Aseptika has won an Innovate UK Smart Award to develop a Smart Inhaler Tracker for patients with lung health conditions.
Picture showing how the PUFFClicker3 will connect to a range of dry powder inhalers.
According to one study, people of all ages with asthma can halve the number of asthma attacks they suffer and become 15% better at taking their medication if they use a medical-grade App to manage their health.
Smart Inhalers need to be connected to your smartphone to send their data. This can be a problem for younger children at school who aren’t allowed to have a smartphone—or older patients with asthma, chronic obstructive pulmonary disease (COPD), bronchiectasis or other lung health problems who find using a smartphone difficult.

Source information —
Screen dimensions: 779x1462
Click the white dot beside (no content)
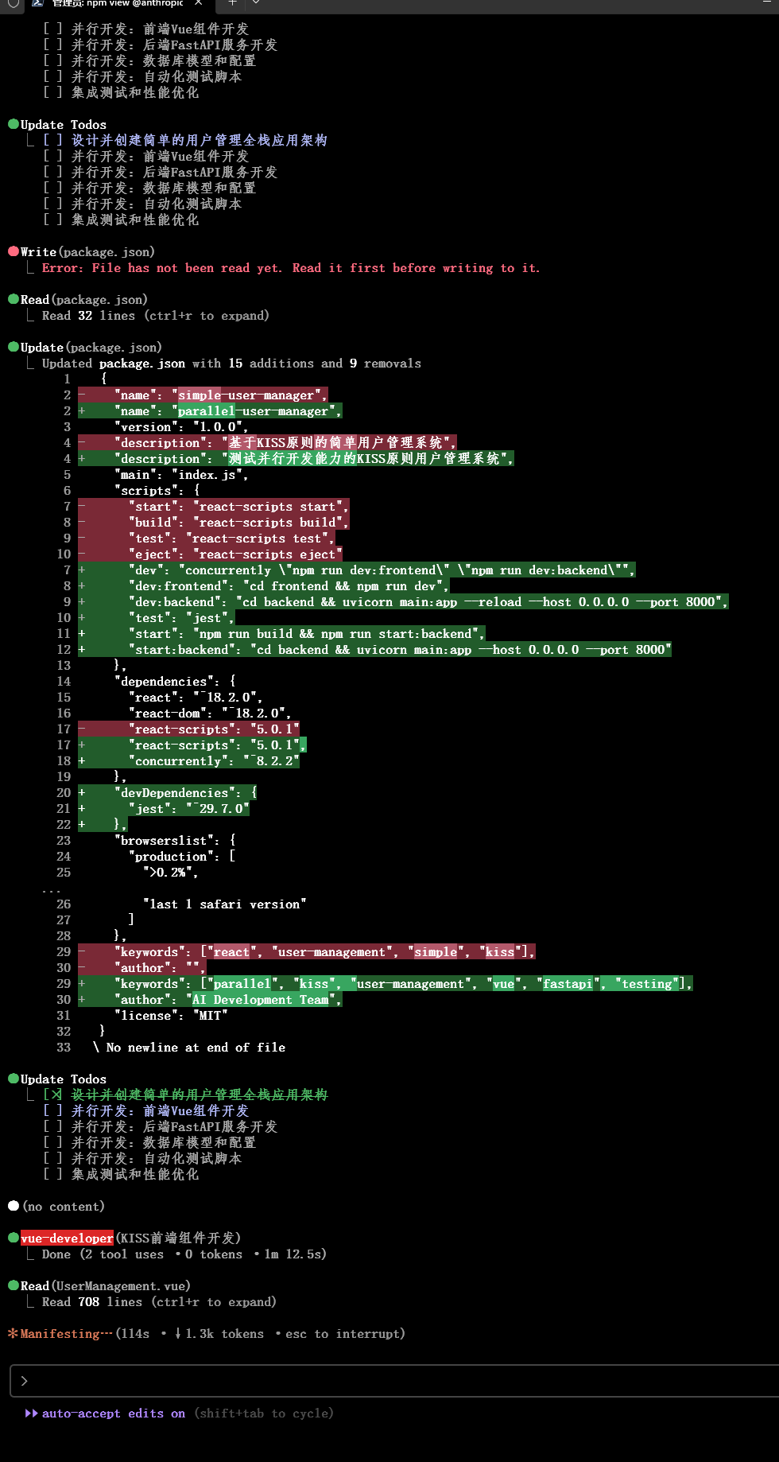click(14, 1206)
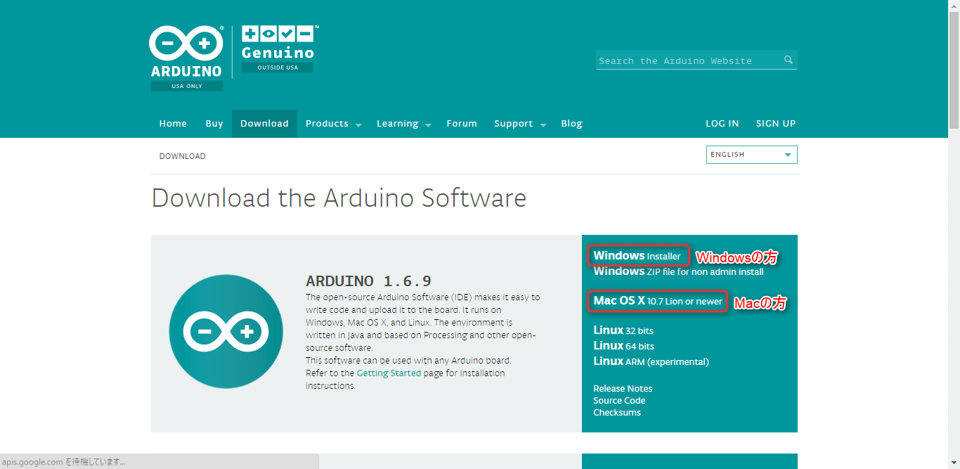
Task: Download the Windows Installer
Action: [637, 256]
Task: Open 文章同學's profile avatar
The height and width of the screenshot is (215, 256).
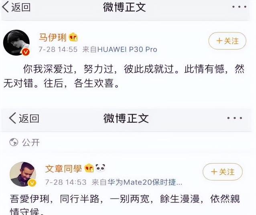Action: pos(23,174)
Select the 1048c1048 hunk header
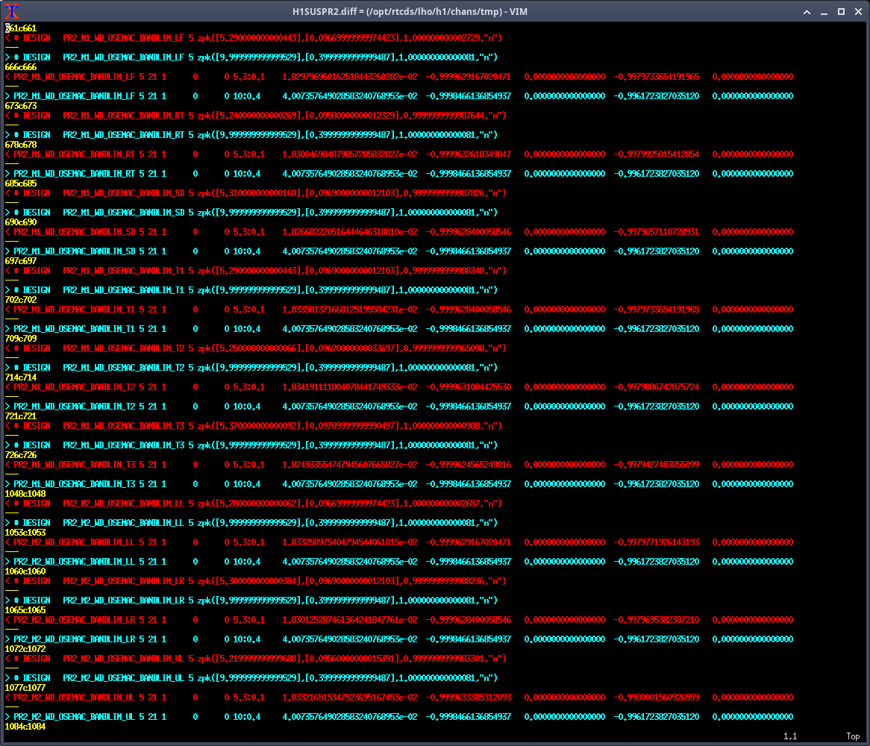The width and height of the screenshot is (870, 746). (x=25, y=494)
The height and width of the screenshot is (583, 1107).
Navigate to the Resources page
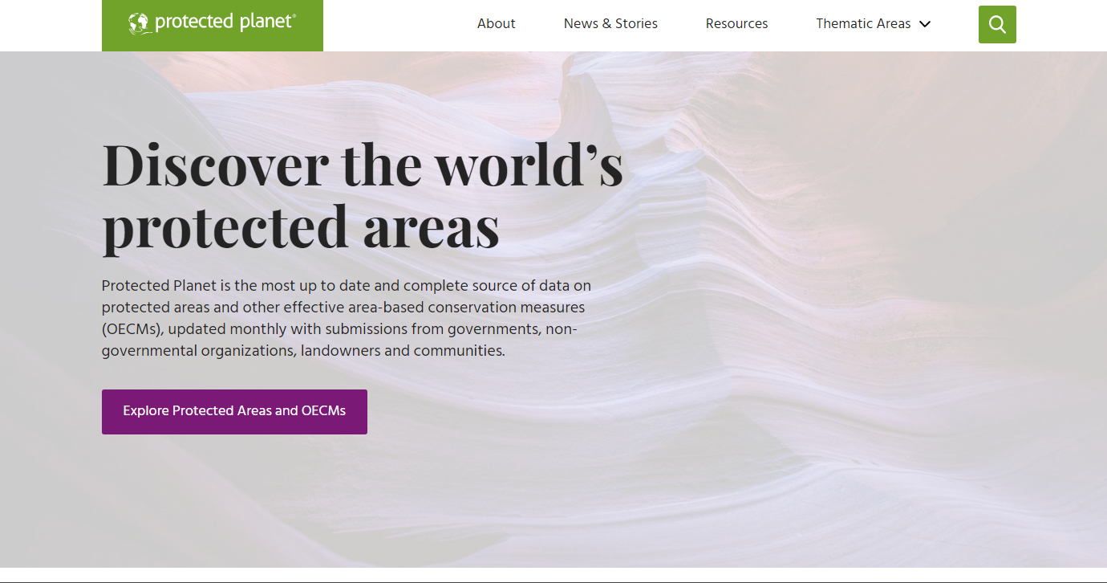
---
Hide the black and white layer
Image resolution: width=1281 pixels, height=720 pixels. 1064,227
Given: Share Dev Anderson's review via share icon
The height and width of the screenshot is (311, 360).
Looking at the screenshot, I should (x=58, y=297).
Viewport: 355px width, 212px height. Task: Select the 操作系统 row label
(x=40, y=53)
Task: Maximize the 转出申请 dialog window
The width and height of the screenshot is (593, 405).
--
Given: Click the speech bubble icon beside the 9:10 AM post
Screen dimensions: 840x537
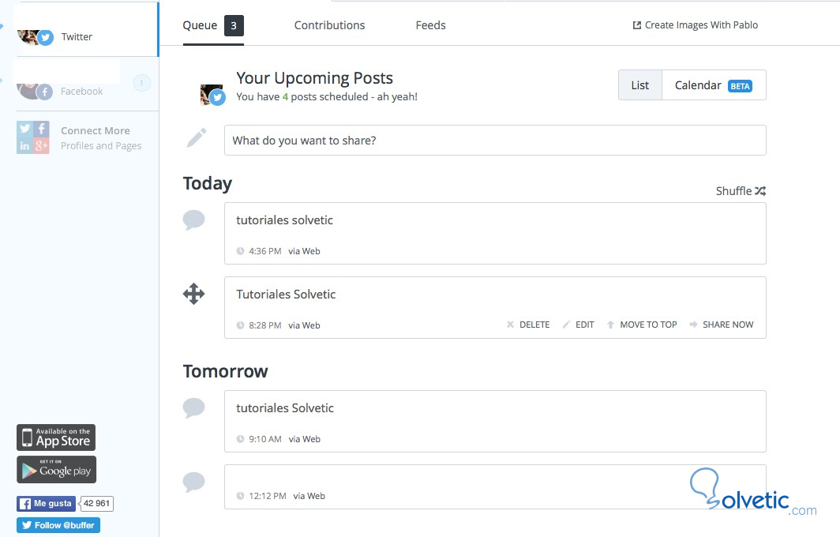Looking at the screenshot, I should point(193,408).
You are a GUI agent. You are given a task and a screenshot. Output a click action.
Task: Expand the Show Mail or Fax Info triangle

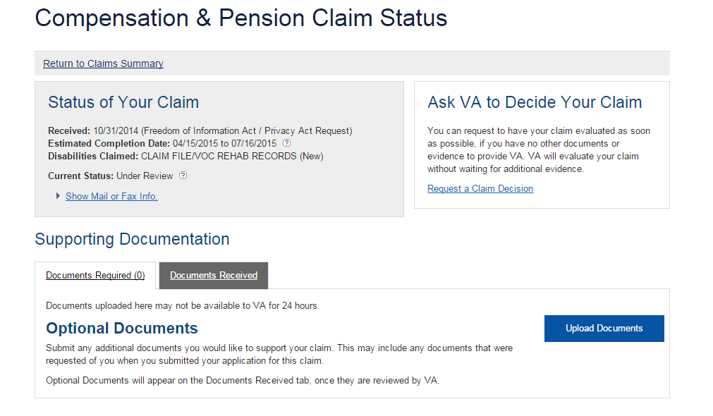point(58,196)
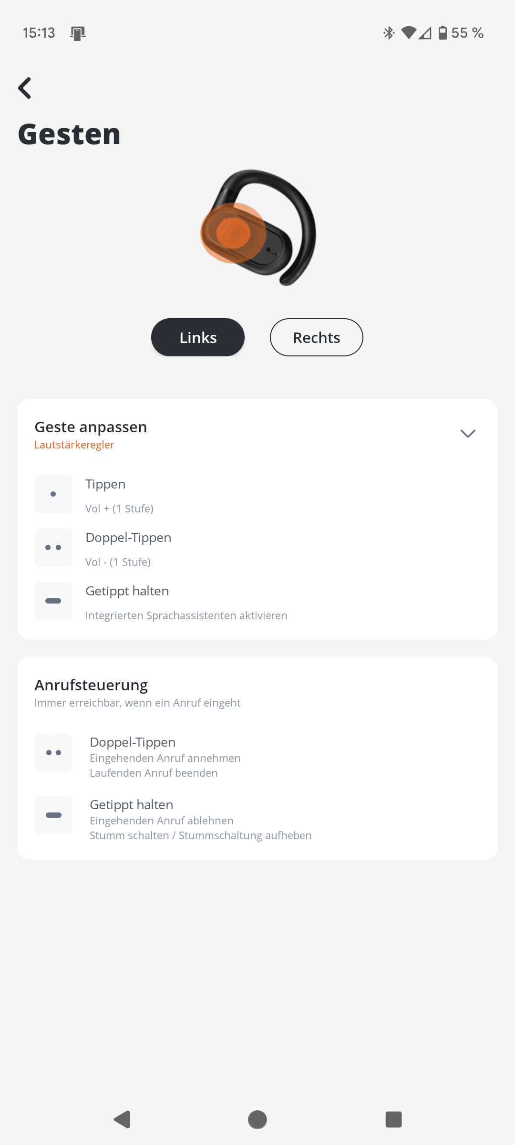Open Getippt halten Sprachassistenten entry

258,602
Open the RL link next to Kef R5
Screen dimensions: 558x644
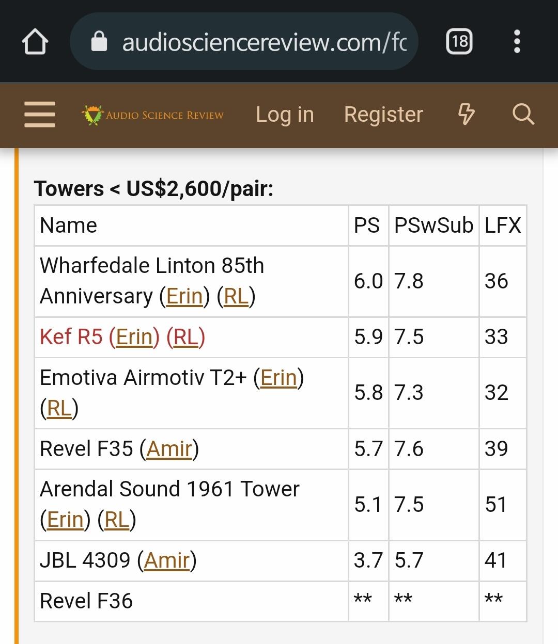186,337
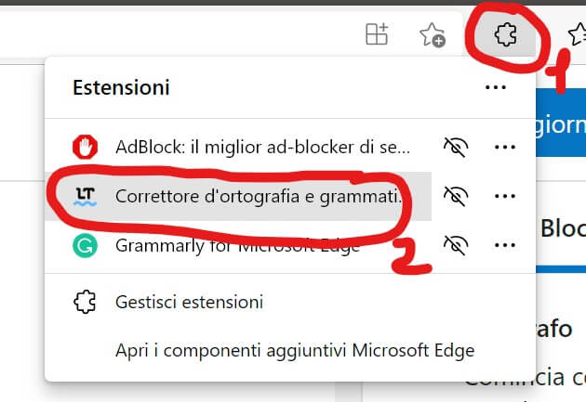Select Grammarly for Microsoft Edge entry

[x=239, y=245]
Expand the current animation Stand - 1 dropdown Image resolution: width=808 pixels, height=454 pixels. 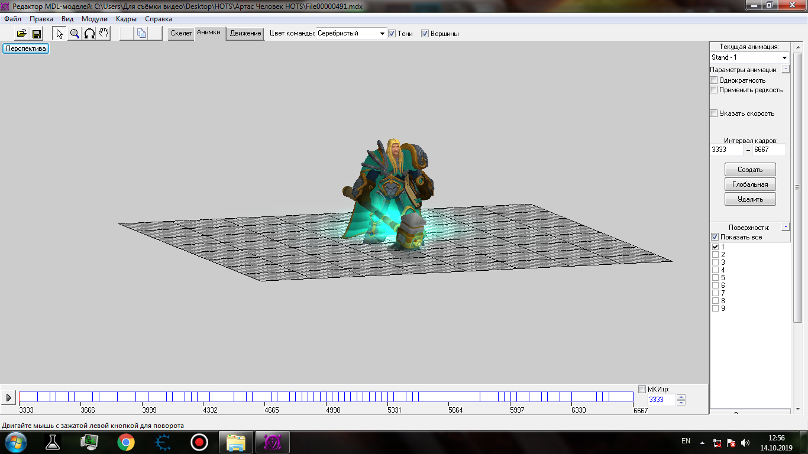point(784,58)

What is needed —
According to the text about the smart inhaler tracker, how much better at taking their medication do people with asthma become when they use a medical-grade App to manage their health?

Result of this task —
15% better